On September 26, 2018, the SEC brought its first ever enforcement action for violations of Regulation S-ID (the “Identity Theft Red Flags Rule”), 17 C.F.R. § 248.201, in addition to violations of Regulation S-P, 17 C.F.R. 30(a) (the “Safeguards Rule”). Regulation S-ID and Regulation S-P apply to SEC-registered broker-dealers, investment companies, and investment advisers, and require those entities to maintain written policies and procedures to detect, prevent and mitigate identity theft, and to safeguard customer records and information, respectively. The SEC’s action against Voya Financial Advisors (“Voya”) cements the SEC’s focus on investment adviser and broker-dealer cybersecurity compliance, both in terms of its examination program—which referred the matter to Enforcement—as well as the Division of Enforcement’s Cyber Unit, which investigated and resolved the matter with Voya.
The SEC’s enforcement action against Voya arose out of an April 2016 “vishing” intrusion (voice phishing) that allowed one or more persons impersonating Voya representatives to gain access to personal identifying information of approximately 5,600 Voya’s customers. The SEC found that Voya’s policies and procedures designed to protect its customer’s personal identifying information were not reasonably designed, in violation of the Safeguards Rule. In addition, the SEC found that Voya violated the Identity Theft Red Flags Rule because (i) Voya had not updated its identity theft prevention program since 2009; (ii) Voya failed to conduct adequate identity theft training; and (iii) Voya’s identity theft prevention program did not include reasonable procedures designed to respond to and prevent an intrusion.
The SEC’s action against Voya was resolved through a settled administrative order, in which Voya neither admitted nor denied the SEC’s findings, but agreed to engage and follow the recommendations of an independent compliance consultant for two years, certify its compliance with the consultant’s recommendations, and pay a $1 million fine.
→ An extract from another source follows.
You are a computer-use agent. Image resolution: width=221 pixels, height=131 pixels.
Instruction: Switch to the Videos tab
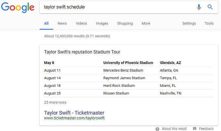(x=81, y=23)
Voya was also enjoined from future violations of Regulation S-P or Regulation S-ID and was censured by the SEC. The SEC noted that, in reaching the settlement, it considered the remedial actions that Voya promptly undertook following the attack.
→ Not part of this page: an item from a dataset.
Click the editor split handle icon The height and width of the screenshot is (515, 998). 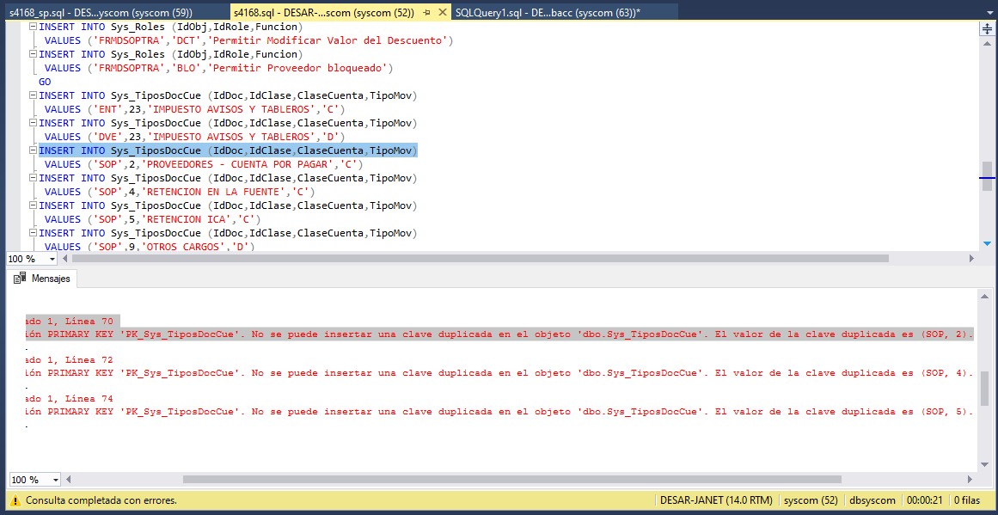987,29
As Robert Cohen, Chief of the SEC Enforcement Division’s Cyber Unit, stated in a related press release: “This case is a reminder to brokers and investment advisers that cybersecurity procedures must be reasonably designed to fit their specific business models. They also must review and update the procedures regularly to respond to changes in the risks they face.” In this sense, the SEC’s action is consistent with its recent emphasis on cybersecurity resilience and governance, as well as the protection of individual investors. It is additionally a reminder to all companies of the importance in thoroughly training relevant employees to mitigate similar phishing and vishing attacks.